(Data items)
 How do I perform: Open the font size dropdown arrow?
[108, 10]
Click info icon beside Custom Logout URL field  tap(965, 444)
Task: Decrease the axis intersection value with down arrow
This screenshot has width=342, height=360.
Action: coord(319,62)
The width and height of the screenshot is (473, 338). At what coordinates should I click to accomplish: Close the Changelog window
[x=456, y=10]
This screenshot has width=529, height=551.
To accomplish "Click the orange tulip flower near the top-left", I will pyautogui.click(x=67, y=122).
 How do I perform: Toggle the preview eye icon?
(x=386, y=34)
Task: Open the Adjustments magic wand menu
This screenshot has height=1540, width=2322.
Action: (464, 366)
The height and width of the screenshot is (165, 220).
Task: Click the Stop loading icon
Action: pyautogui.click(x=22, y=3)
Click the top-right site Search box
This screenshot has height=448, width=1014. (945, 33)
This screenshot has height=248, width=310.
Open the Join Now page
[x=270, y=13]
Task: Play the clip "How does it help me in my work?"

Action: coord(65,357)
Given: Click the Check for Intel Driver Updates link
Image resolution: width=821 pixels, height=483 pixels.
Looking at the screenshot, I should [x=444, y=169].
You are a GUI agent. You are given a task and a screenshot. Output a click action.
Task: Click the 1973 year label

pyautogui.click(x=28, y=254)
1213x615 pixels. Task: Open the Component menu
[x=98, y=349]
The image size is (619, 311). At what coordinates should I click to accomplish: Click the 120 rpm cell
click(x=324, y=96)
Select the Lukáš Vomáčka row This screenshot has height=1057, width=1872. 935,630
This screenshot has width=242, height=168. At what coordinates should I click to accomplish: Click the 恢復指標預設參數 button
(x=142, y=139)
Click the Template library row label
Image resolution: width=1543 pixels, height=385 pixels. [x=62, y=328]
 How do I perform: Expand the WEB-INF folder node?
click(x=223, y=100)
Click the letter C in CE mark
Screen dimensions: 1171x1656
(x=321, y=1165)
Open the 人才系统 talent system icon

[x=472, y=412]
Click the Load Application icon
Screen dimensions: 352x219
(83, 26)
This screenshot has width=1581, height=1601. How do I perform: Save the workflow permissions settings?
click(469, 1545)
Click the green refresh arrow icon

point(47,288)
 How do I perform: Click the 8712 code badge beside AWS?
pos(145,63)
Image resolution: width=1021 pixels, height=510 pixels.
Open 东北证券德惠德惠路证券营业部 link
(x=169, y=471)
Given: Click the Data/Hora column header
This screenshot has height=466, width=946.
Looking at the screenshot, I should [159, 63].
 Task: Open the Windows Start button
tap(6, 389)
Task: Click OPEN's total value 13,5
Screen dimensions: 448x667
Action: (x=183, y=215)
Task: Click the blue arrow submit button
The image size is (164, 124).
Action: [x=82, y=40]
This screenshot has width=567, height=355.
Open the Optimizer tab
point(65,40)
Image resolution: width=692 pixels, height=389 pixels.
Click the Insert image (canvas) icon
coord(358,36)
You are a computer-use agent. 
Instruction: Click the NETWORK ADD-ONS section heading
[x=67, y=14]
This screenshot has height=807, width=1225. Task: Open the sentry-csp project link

WHAT IS EXPECTED: Reproduce every line of the records, requests included, from the start down to the line containing "(x=386, y=34)". Multiply each coordinate in the answers by 1.25 and round to the nearest whole number, with halves rounded up.

EXERCISE RESULT:
 How do I perform: Open the font size dropdown arrow?
[135, 13]
Click info icon beside Custom Logout URL field  tap(1206, 555)
Task: Decrease the axis intersection value with down arrow
This screenshot has width=342, height=360.
Action: coord(399,78)
The width and height of the screenshot is (473, 338). At what coordinates should I click to accomplish: Close the Changelog window
[x=570, y=13]
This screenshot has width=529, height=551.
To accomplish "Click the orange tulip flower near the top-left", I will pyautogui.click(x=84, y=153).
 How do I perform: Toggle the preview eye icon?
(x=483, y=43)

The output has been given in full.